What it’s actually wrought so far hasn’t always aligned with the original vision. Healthcare cost growth has slowed, but experts disagree as to how much that is due to the effects of the ACA or the sluggishness of the economy.
On the consumer side, the use of the healthcare.gov website as the primary vehicle for enrolling people in health plans backfired initially when the technology failed.
In spite of that misstep, 20 million Americans have gained health insurance coverage as a result of the ACA, according to The Commonwealth Fund. That includes eight million who purchased new healthcare plans through the insurance marketplace--outpacing the Congressional Budget Office’s (CBO’s) estimate of six million young adults who gained coverage under their parents’ policies.
The number also includes adults and children eligible for Medicaid or the Children’s Health Insurance Program, and individuals buying policies directly from insurers. The CBO estimates that by 2017 the ACA will result in 26 million fewer Americans being uninsured.
The ACA also set minimum standards for all health insurance policies, including coverage for preventive services and immunizations. In addition, it prohibits insurers from dropping members for any reason other than fraud and from rejecting anyone due to pre-existing conditions.

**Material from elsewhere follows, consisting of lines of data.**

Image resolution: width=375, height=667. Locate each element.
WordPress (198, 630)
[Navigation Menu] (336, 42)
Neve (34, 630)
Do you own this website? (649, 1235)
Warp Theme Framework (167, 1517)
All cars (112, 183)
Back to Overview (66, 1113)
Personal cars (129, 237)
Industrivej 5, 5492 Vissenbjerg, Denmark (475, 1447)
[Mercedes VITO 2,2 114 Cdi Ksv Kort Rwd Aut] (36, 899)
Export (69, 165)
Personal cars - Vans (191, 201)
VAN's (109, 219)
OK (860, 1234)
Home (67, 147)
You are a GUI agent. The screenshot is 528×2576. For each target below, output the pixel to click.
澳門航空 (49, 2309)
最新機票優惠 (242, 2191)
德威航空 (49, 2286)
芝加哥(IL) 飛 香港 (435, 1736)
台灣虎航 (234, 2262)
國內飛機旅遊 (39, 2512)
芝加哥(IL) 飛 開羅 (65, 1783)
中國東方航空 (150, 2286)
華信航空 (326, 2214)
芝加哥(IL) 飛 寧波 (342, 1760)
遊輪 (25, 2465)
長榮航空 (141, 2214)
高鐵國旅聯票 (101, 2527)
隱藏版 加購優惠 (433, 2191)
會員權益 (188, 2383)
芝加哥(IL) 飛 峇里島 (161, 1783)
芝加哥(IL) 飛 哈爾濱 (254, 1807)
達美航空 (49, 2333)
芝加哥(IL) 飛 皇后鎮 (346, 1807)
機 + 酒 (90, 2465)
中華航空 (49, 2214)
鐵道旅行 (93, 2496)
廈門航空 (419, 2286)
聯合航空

Critics of the legislation, including most Republicans, point to the penalty for not obtaining health coverage, the growth of narrow networks, new taxes, cyber threats, increased bureaucracy, and potentially higher premiums as reasons for repeal.
To gain perspective on whether the ACA is achieving its goals,
Managed Healthcare Executive recently asked four key stakeholders to share their thoughts on what the legislation has accomplished thus far and its potential future impact.
Brian Klepper, Ph.D., is chief executive officer of the National Business Coalition on Health, a national, non-profit membership organization of purchaser-led healthcare coalitions.
Klepper credits the law with helping to solve America’s uninsurance problem, but says the bill was distorted by excessive lobbying by the health industry--“$1.2 billion in 2009, the year the law was formulated.”
“The industry successfully focused on two major goals. It achieved a 10% enhancement of coverage at public expense, increasing funding for their services. To my mind, this was a good thing because America’s uninsurance problem has been and continues to be a national disgrace,” Klepper says.
But that same lobbying “really did a number on any meaningful ability to control costs,” he adds. “The result is that current cost patterns that are so excessive haven’t changed much, and there’s not much prospect for them to change, particularly until we move away from fee-for-service and go onto some form of risk. And things have gone very slowly in that direction.”